■ **RECORD SET**:
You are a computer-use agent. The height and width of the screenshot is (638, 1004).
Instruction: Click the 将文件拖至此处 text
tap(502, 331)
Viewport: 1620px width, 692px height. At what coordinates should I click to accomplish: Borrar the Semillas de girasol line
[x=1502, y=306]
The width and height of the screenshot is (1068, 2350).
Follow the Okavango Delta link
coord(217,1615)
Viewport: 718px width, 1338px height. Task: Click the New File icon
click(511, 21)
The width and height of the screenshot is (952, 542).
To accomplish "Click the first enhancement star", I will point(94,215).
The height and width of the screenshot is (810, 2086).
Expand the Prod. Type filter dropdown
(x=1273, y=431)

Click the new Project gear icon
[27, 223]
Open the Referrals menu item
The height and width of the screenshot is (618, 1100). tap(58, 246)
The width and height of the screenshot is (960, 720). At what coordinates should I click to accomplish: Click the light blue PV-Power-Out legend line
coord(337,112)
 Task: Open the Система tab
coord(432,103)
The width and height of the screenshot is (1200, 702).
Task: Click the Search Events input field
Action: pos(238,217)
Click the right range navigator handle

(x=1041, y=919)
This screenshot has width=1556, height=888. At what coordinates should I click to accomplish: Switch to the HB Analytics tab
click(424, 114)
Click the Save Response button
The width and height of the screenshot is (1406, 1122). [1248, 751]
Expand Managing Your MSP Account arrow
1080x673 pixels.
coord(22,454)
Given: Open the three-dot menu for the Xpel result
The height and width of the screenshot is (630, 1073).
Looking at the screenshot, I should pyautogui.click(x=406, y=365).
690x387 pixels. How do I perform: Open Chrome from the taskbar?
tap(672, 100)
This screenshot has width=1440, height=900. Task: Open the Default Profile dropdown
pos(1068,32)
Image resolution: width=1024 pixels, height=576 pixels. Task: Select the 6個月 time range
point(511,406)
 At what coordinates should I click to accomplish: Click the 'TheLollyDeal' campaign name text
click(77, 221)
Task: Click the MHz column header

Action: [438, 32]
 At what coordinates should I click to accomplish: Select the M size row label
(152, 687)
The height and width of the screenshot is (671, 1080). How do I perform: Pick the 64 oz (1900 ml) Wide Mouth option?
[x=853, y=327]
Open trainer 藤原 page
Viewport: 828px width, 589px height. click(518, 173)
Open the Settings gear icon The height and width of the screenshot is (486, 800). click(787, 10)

■ **EXERCISE PROMPT**: Repeat the listing exactly, leaving nothing out.

■ **RESPONSE AREA**:
You are a computer-use agent. The height and width of the screenshot is (638, 1004).
Instruction: Click the 将文件拖至此处 text
tap(502, 331)
Viewport: 1620px width, 692px height. At what coordinates should I click to accomplish: Borrar the Semillas de girasol line
[x=1502, y=306]
The width and height of the screenshot is (1068, 2350).
Follow the Okavango Delta link
coord(217,1615)
Viewport: 718px width, 1338px height. Task: Click the New File icon
click(511, 21)
The width and height of the screenshot is (952, 542).
To accomplish "Click the first enhancement star", I will point(94,215).
The height and width of the screenshot is (810, 2086).
Expand the Prod. Type filter dropdown
(x=1273, y=431)

Click the new Project gear icon
[27, 223]
Open the Referrals menu item
The height and width of the screenshot is (618, 1100). tap(58, 246)
The width and height of the screenshot is (960, 720). At what coordinates should I click to accomplish: Click the light blue PV-Power-Out legend line
coord(337,112)
 Task: Open the Система tab
coord(432,103)
The width and height of the screenshot is (1200, 702).
Task: Click the Search Events input field
Action: pos(238,217)
Click the right range navigator handle

(x=1041, y=919)
This screenshot has width=1556, height=888. At what coordinates should I click to accomplish: Switch to the HB Analytics tab
click(424, 114)
Click the Save Response button
The width and height of the screenshot is (1406, 1122). [1248, 751]
Expand Managing Your MSP Account arrow
1080x673 pixels.
coord(22,454)
Given: Open the three-dot menu for the Xpel result
The height and width of the screenshot is (630, 1073).
Looking at the screenshot, I should pyautogui.click(x=406, y=365).
690x387 pixels. How do I perform: Open Chrome from the taskbar?
tap(672, 100)
This screenshot has width=1440, height=900. Task: Open the Default Profile dropdown
pos(1068,32)
Image resolution: width=1024 pixels, height=576 pixels. Task: Select the 6個月 time range
point(511,406)
 At what coordinates should I click to accomplish: Click the 'TheLollyDeal' campaign name text
click(77, 221)
Task: Click the MHz column header

Action: [438, 32]
 At what coordinates should I click to accomplish: Select the M size row label
(152, 687)
The height and width of the screenshot is (671, 1080). How do I perform: Pick the 64 oz (1900 ml) Wide Mouth option?
[x=853, y=327]
Open trainer 藤原 page
Viewport: 828px width, 589px height. click(518, 173)
Open the Settings gear icon The height and width of the screenshot is (486, 800). click(787, 10)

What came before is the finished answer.